Она указывает на десять тысяч DVD-дисков на дальней стене.
— Я люблю кино. Посмотрите, чего добился Дрейер. Жалкие три фильма за двадцать один год. И трехкомнатная квартира на бульваре Дальгас. А у него ящик стола был забит сценариями. Дания — страна себялюбивых людей. За последние сорок лет я для производства оружия сделала больше, чем кто-либо другой. Я помогла выиграть Холодную войну. Теперь я хочу за все это какого-то вознаграждения.
— Пообщайтесь с прессой. Расскажите о комиссии. О Хайне. О ваших предсказаниях.
Она задумчиво смотрит на меня.
— Сюзан. Я нахожу тебя привлекательной.
— У меня аллергия на собачью шерсть.
Она кивает. Разочарованно, но с полным пониманием. Аллергия на собак все объясняет. Она готова на многое. Но собаки — это настоящие спутники жизни. При таком повороте дел нет места всяким мимолетным эротическим опытам.
Мы стоим у двери. Она указывает назад, вверх, на свод Утсона, где свет, кажется, проникает из другого измерения. Под белыми сводами плавает мобиль из цветных металлических деталей, размером не менее чем три на три метра.
— Он изготовлен из частей бомбардировщика F-117A. «Ночной ястреб». Я работала с Уильямом Перри, когда он был в администрации Картера. Разрабатывала покрытие. Сигнал на радаре от него не больше, чем от синицы. Во время войны в Персидском заливе нам удалось снизить человеческие потери в десять раз. От одного процента до одного на тысячу. На тысячу погибших иракцев приходился только один американец. Когда ты участвуешь в усовершенствовании ядерного оружия, ты все-таки не можешь не задумываться. Посмотрите на Оппенгеймера. Силарда. Бора. Совесть продолжала их мучить. Я читала интервью с Тиббетсом. Который сбросил бомбу на Хиросиму. Он сказал: «It was completely impersonal»
[25]. Ты веришь в это, Сюзан?
Я вспоминаю прошлое. Тысячи людей, с которыми я встречалась. Тысячи раз, когда я чувствовала эффект. И я понимаю, что ее мне не заполучить.
— Между людьми никогда не бывает ничего полностью обезличенного.

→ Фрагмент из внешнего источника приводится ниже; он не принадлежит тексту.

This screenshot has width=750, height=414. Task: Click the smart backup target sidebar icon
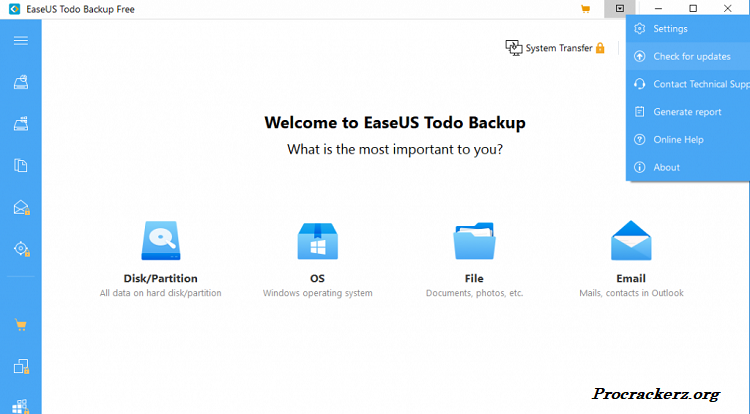20,248
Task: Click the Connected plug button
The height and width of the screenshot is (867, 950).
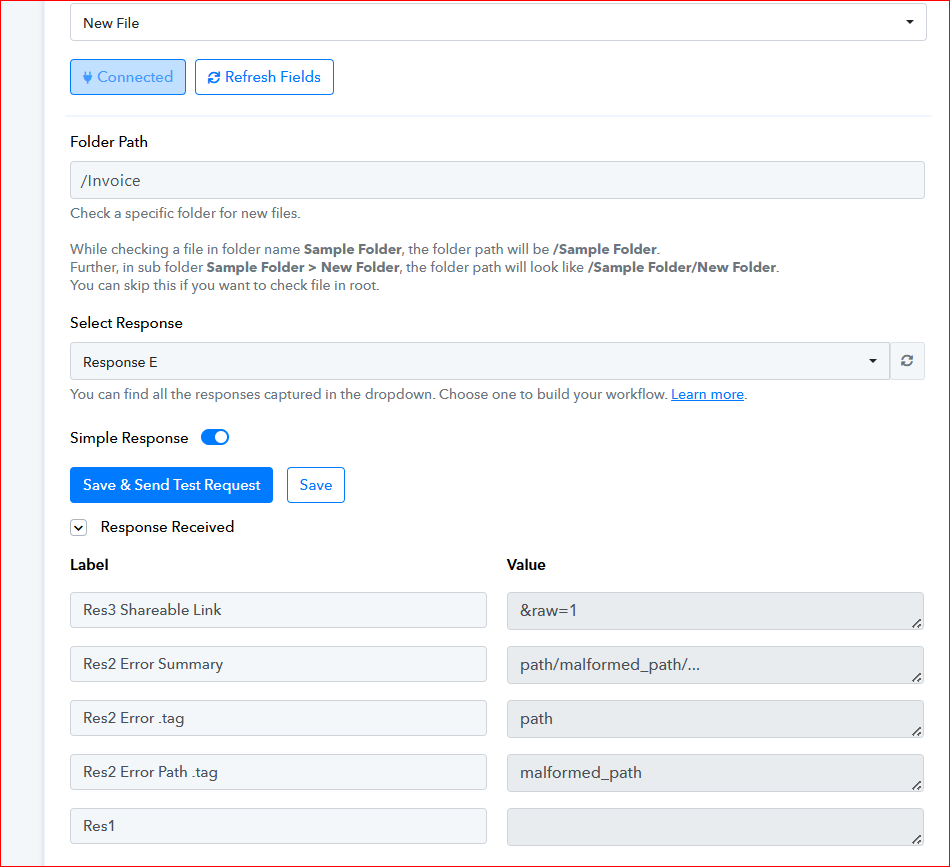Action: [x=128, y=77]
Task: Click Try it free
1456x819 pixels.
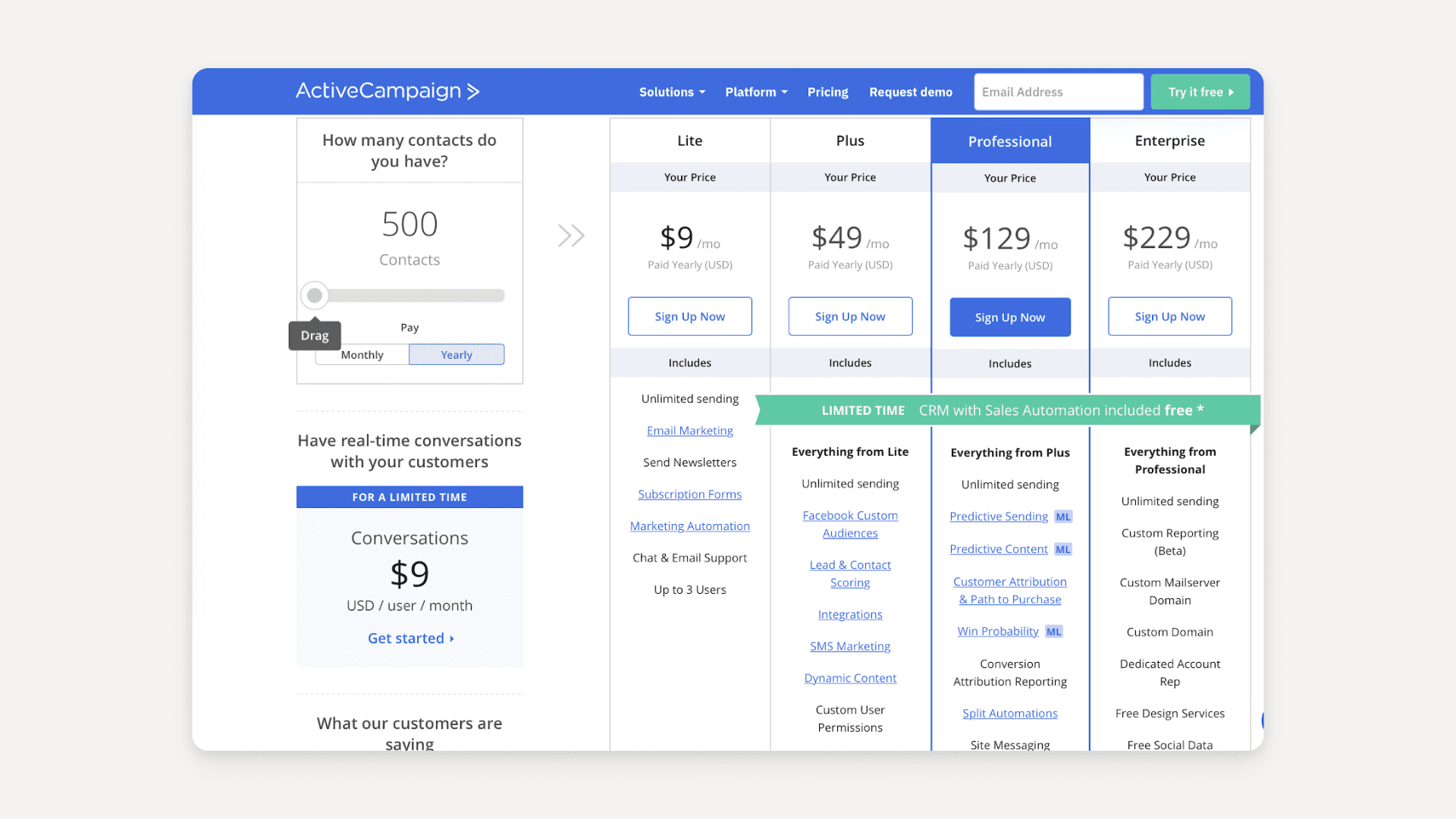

Она не отпускает меня. Ей за семьдесят, она мультимиллионерша, умеет все и знает все и имеет за плечами дело всей жизни. И все же она безмерно одинока.

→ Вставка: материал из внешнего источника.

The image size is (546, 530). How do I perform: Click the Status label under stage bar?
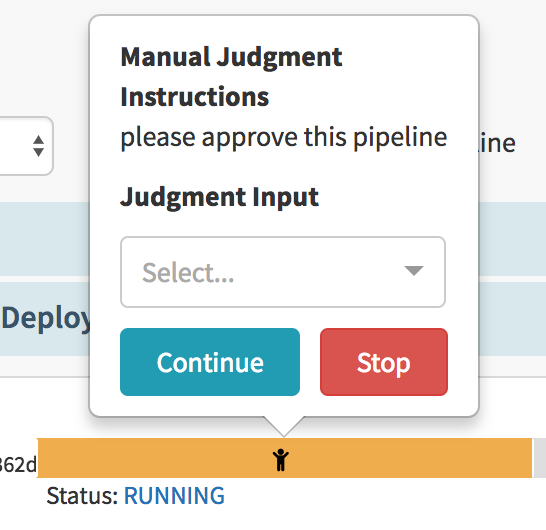[x=83, y=496]
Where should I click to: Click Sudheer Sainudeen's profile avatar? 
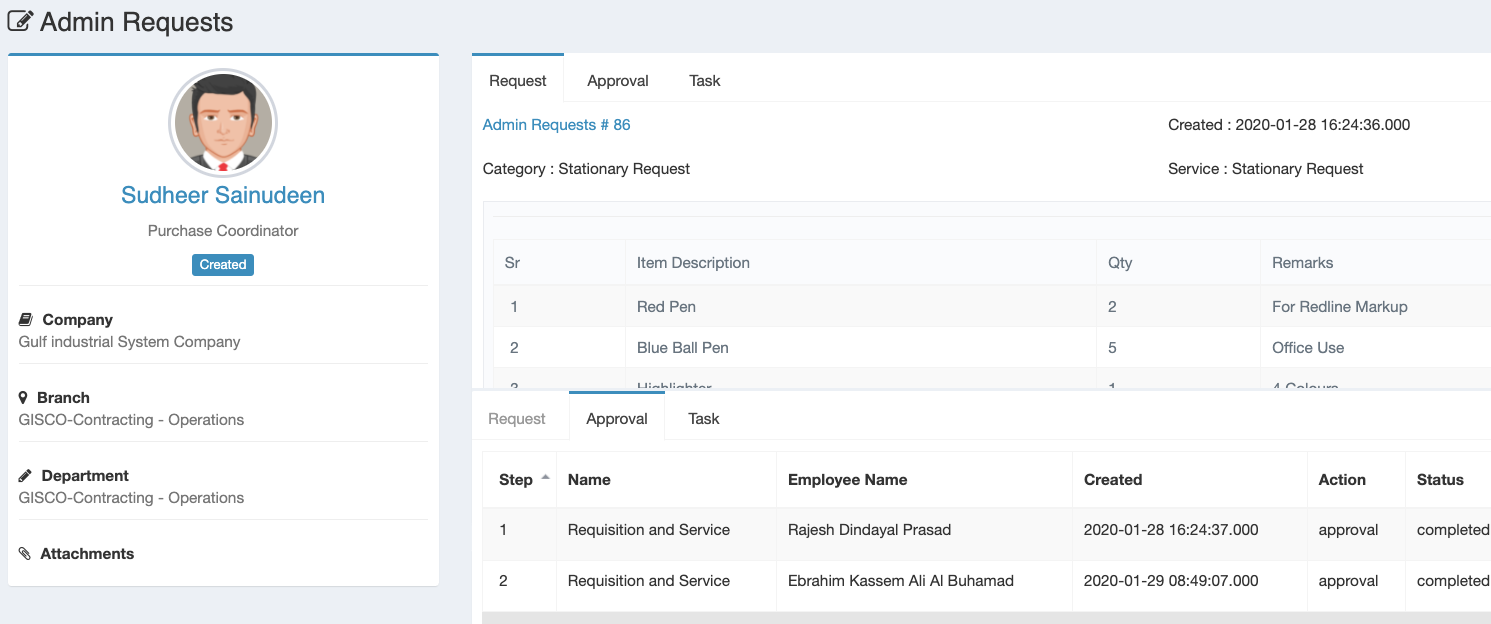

— Приходится все брать на себя, ты перестаешь кому-либо доверять. Другие члены комиссии стали для меня как семья. Даже мужчины. Хотя мы иногда подолгу не виделись. Но те выходные раз в полгода — вот когда я жила по-настоящему.
Она снова кладет руку мне на плечо. Теперь прикосновение не покровительственное, не угрожающее и не вызывающее. Это отчаяние.
— Конечно, я была влюблена в Магрете. Мы все были в нее влюблены. Все те годы. У вас когда-нибудь была безответная любовь?
— У всех такое бывало.
— Но не на протяжении сорока лет. Как вам такое — сорок лет безответной любви?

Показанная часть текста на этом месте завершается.